*Requests*
(a) Answer these questions from the forum thread about the board:
(i) How many sheriff badges does the first post say Hacks had at one point?
(ii) Who, according to the first post, mentioned in a previous post that the place is a business?
(iii) What does hackskii say the board has little of?
(b) Rewrite the forum thread from "The place is" up to and including "the Admins intentions.", changing "Admins" to "owners".
(c) Continue the forum thread about the board from its last sentence.

*Document section*

The Rep system is bollox for sure, I haven't been here long, but can remember if you had 1 sheriff badge it was considered as massive reppage lol.. I think Hacks had like 4 or 5 at one point was light years beyond everyone else.

There's stiil loads of guys here that know their stuff, whether it be training/diet/AAS etc and still help folk out on a daily basis. I doubt they give two fcuks about rep points tbh, even though some of them are in the top reps.

The Mods put in allot of their free time to keep the board on track too, as well as sharing their expertise on certain subjects. Some are cnuts though.. You's know who you are.. :whistling: :laugh: :lol:

The place is a business at the end of the day though, as Ba Baracuss mentioned in a previous post. Only got to look at the sh1t in the google ads at the top of the page to see the Admins intentions.

But don't hold that against him, everyone has the right to make a living, although it does make the site look a bit cheap IMO.


----------



## Five-O (May 21, 2006)

Captain Hero said:


> Would a bum cheer you up Jimmy?
> 
> On a serious note I do agree that the vast majority of posts and threads turn to crap. Lost Soul, Tall, Chef X, Paul Booth, Raikey, and a number of good posters rarely frequent the forum or post anymore.


LoL...Cap, how ya doin fella? Good I hope :beer:


----------



## hackskii (Jul 27, 2003)

tel3563 said:


> They were all knowledgable and I loved picking there brains, but now they are
> 
> gone.


 :whistling:

As water seeks its own level, so does this board.

Meaning, no one person shapes the board or makes the direction, it just does this itself.

Successful boards are ones with personality, and information.

This board has it and is growing.

Most of the knowledge people know where to go and to whom to find it, it isn't rocket science.

If you stick around long enough and ask questions you will find answers and come to a conclusion or a direction.

One thing this board does not have, or has very little of is flames.

*Records shown*
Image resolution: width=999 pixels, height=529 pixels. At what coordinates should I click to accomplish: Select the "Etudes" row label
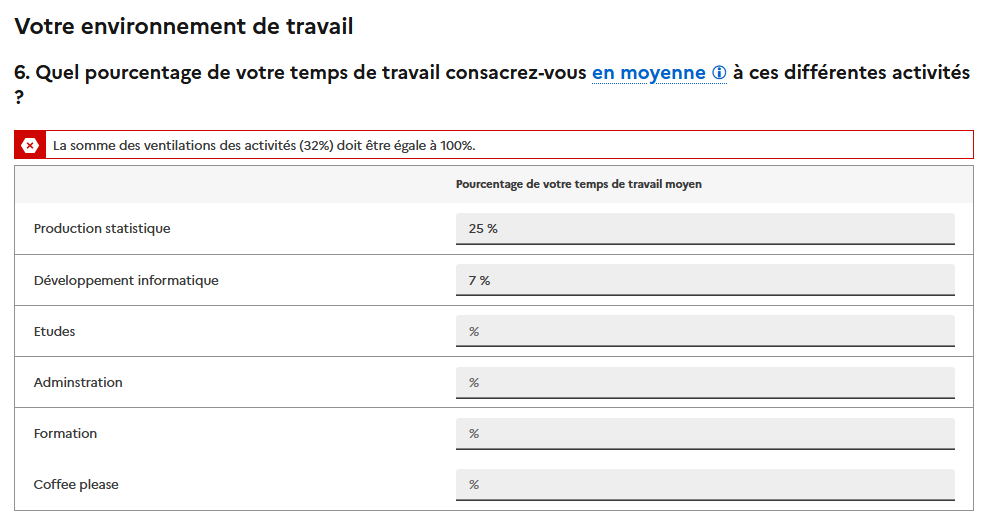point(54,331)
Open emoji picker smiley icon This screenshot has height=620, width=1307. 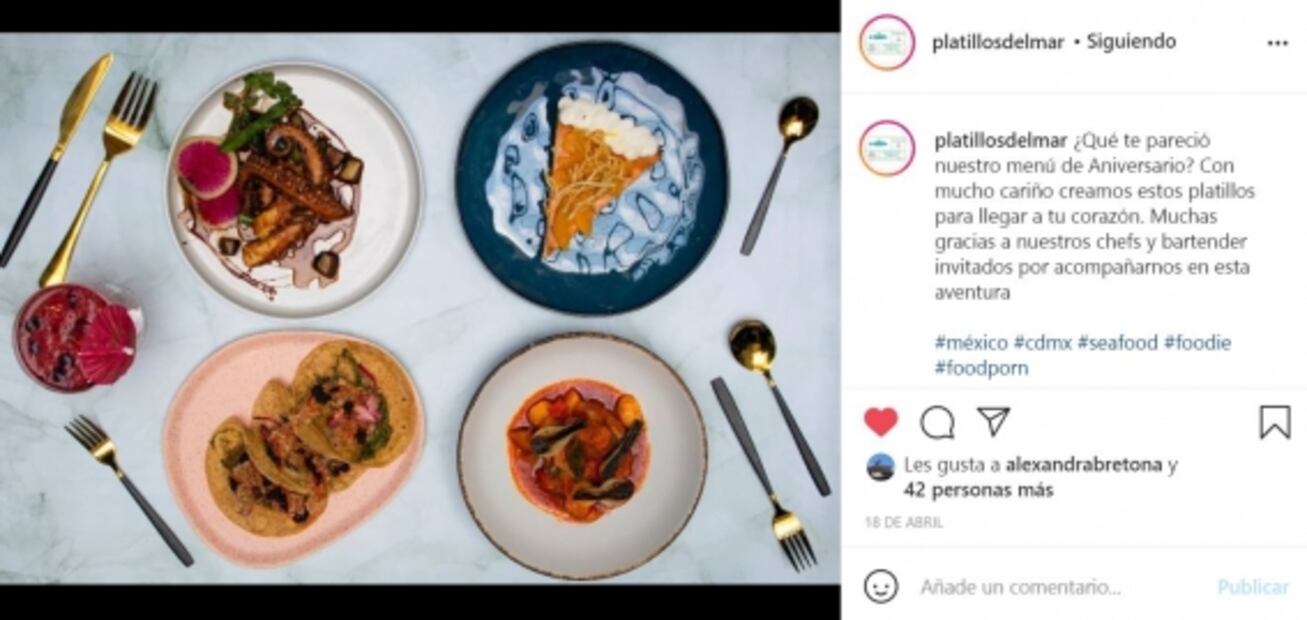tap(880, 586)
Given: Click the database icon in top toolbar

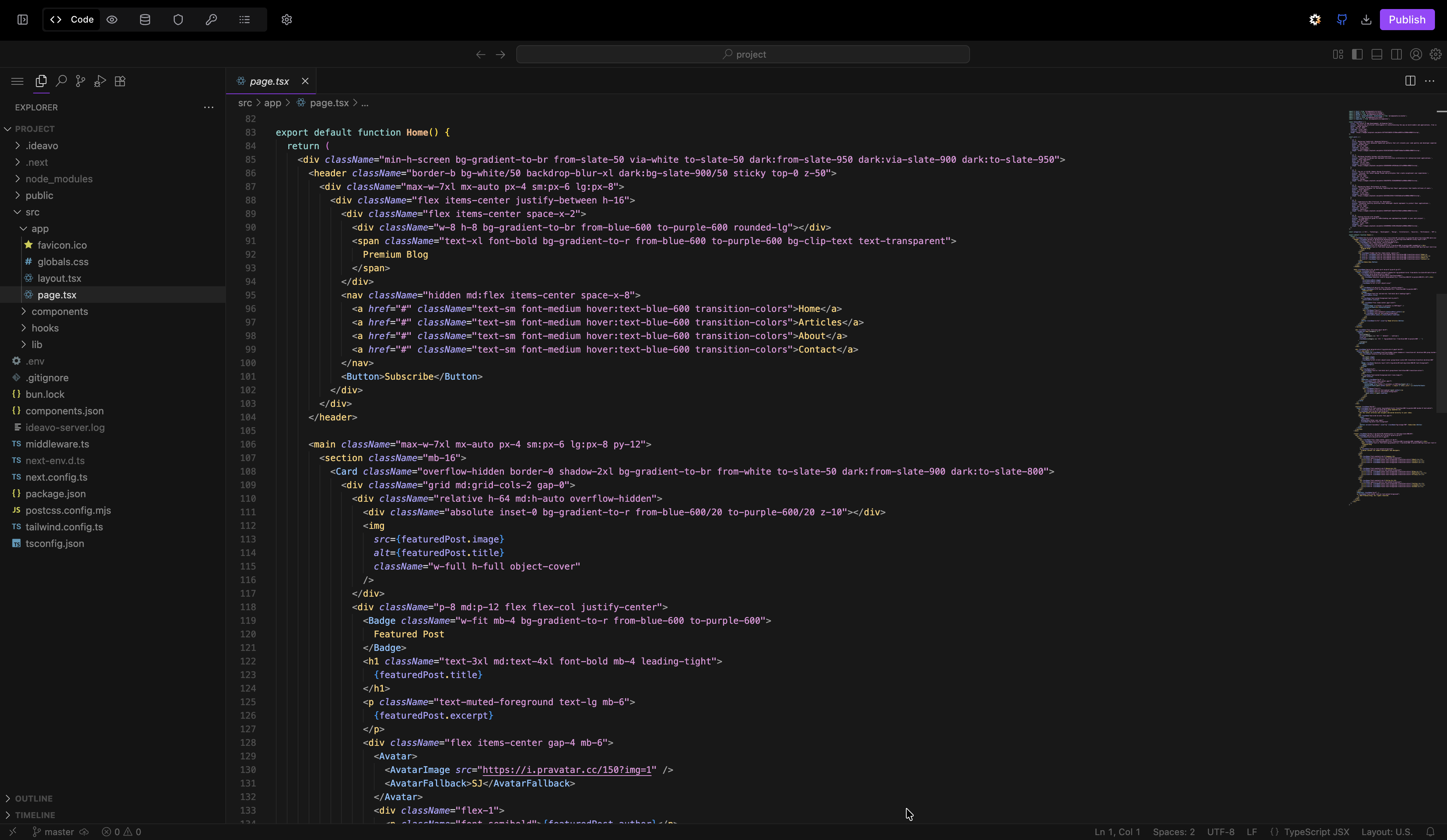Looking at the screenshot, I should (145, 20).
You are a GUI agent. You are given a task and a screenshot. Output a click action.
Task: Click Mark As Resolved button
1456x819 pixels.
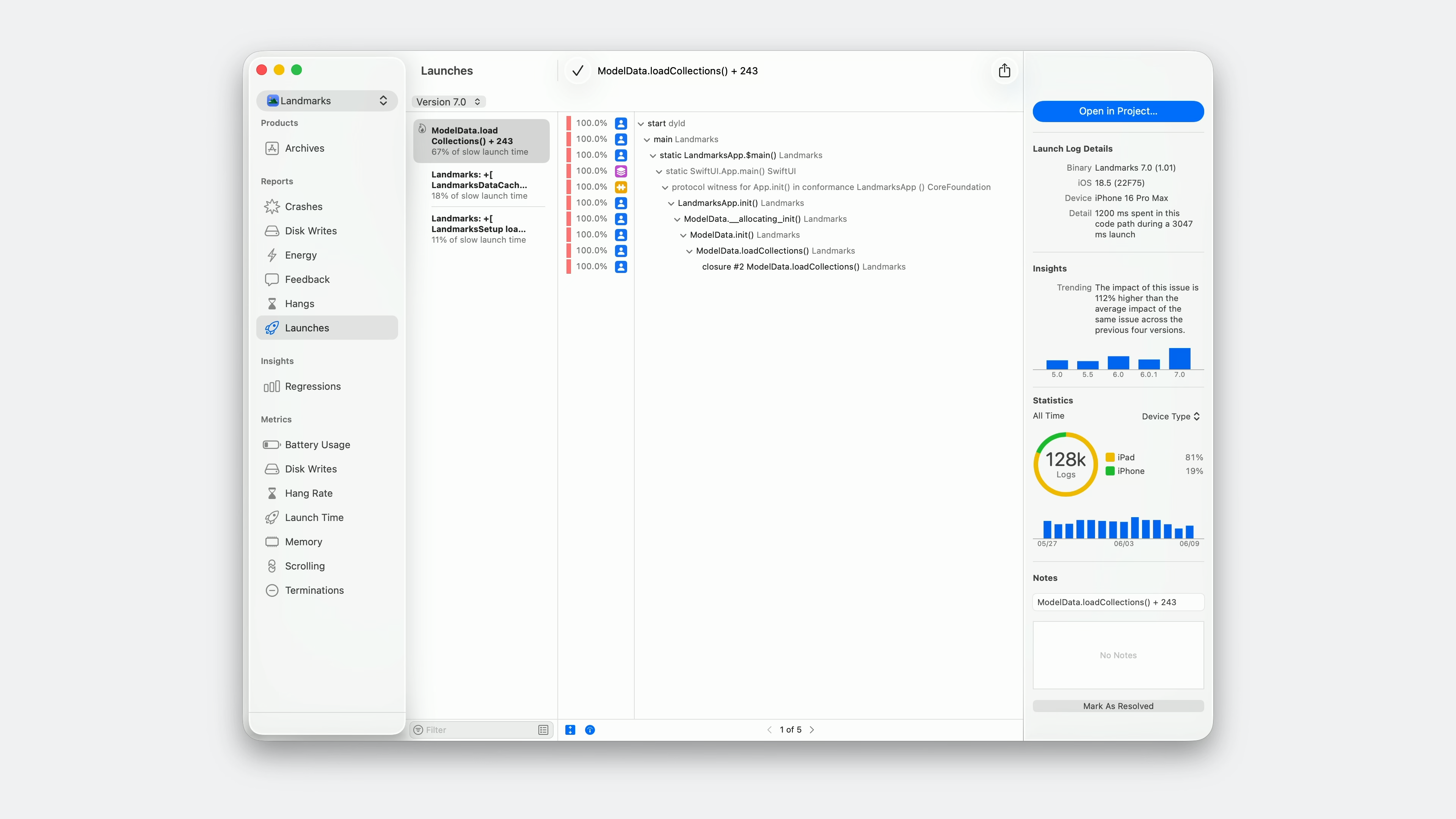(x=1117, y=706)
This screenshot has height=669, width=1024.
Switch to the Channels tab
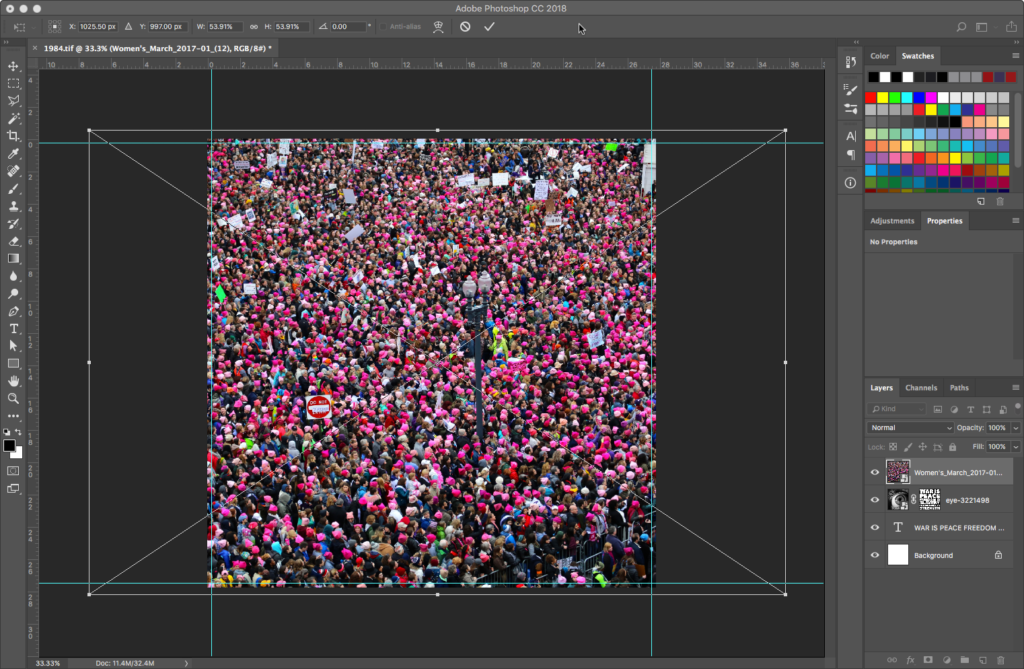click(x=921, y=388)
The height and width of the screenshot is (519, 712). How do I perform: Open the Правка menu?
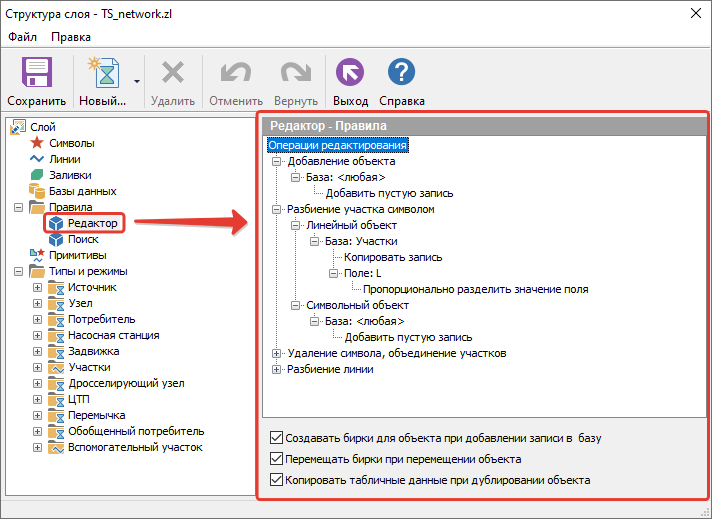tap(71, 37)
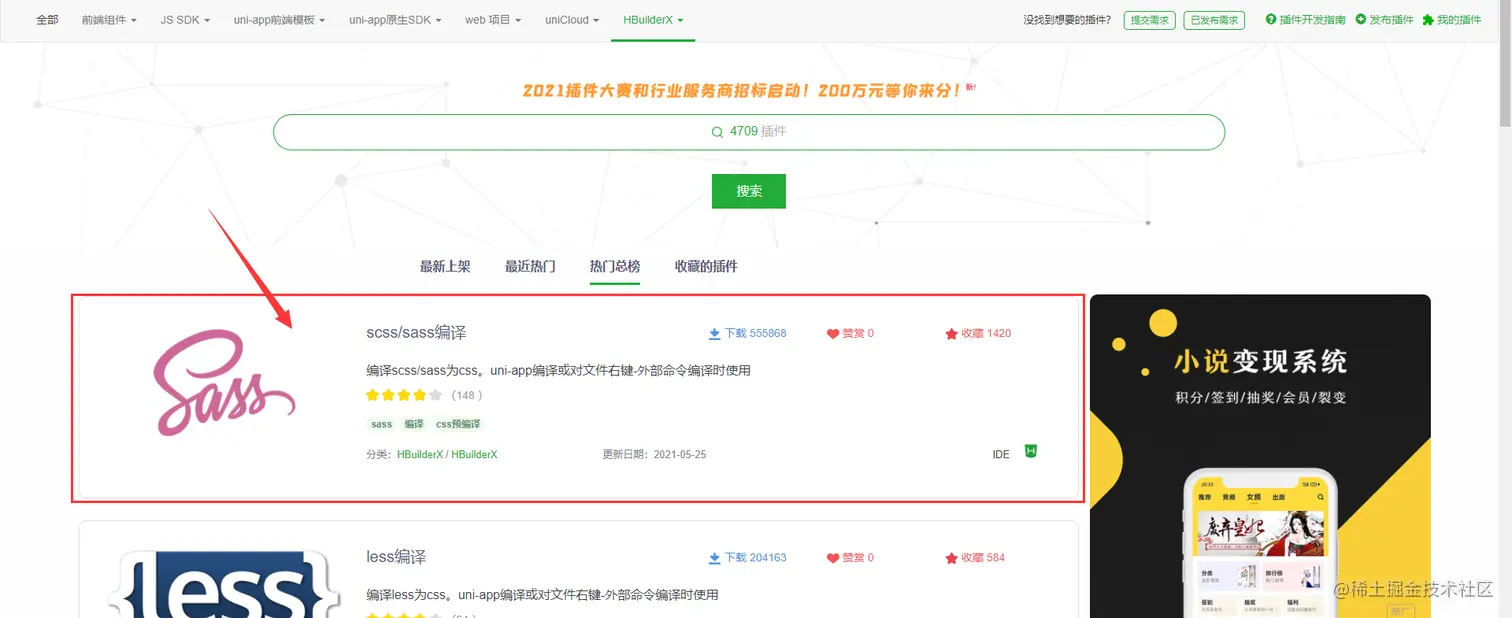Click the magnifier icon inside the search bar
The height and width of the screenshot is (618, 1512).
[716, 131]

*Task-by-task results*
(a)
(i) Like 4 or 5.
(ii) Ba Baracuss.
(iii) Flames.

(b)
The place is a business at the end of the day though, as Ba Baracuss mentioned in a previous post. Only got to look at the sh1t in the google ads at the top of the page to see the owners intentions.

(c)
Sure there might be some miss-understandings but all in all this happens everywhere with everyone, even at work and home.

This is a big board and it moves in the direction it moves in.

Reps?

Hell they took a dive more than a year ago, but everyone knows this, and I doubt anyone goes to the top poster or reps for information solely by that determination.

I love to help others, it keeps things fresh in my mind and also I enjoy helping.

Iron sharpens iron like one man sharpens another.

This board is much like life is.

But in life, you go with the flow, you can't stop the wheels of progress, they will just run you over.

Think of it like a flowing river, you can't fight the current, it will take you no matter what you want to do, in the end, you end up at the end.

People come, people go, only a few stay in the long run anyway.

My problem is not with the board, my problem is me spending too much time on the board.

But, I have made many friends, and learned many things, about training, and life.


----------



## evad (Mar 17, 2008)

whilst i dont think a rep system can make or break a forum i do feel, and have said so a few times in the past i find myself of late not coming on here as often as i once did

its either a personal thing or i simply dont enjoy it as much lately, ive not worked it out yet

davetherave


----------



## Sylar (Sep 7, 2008)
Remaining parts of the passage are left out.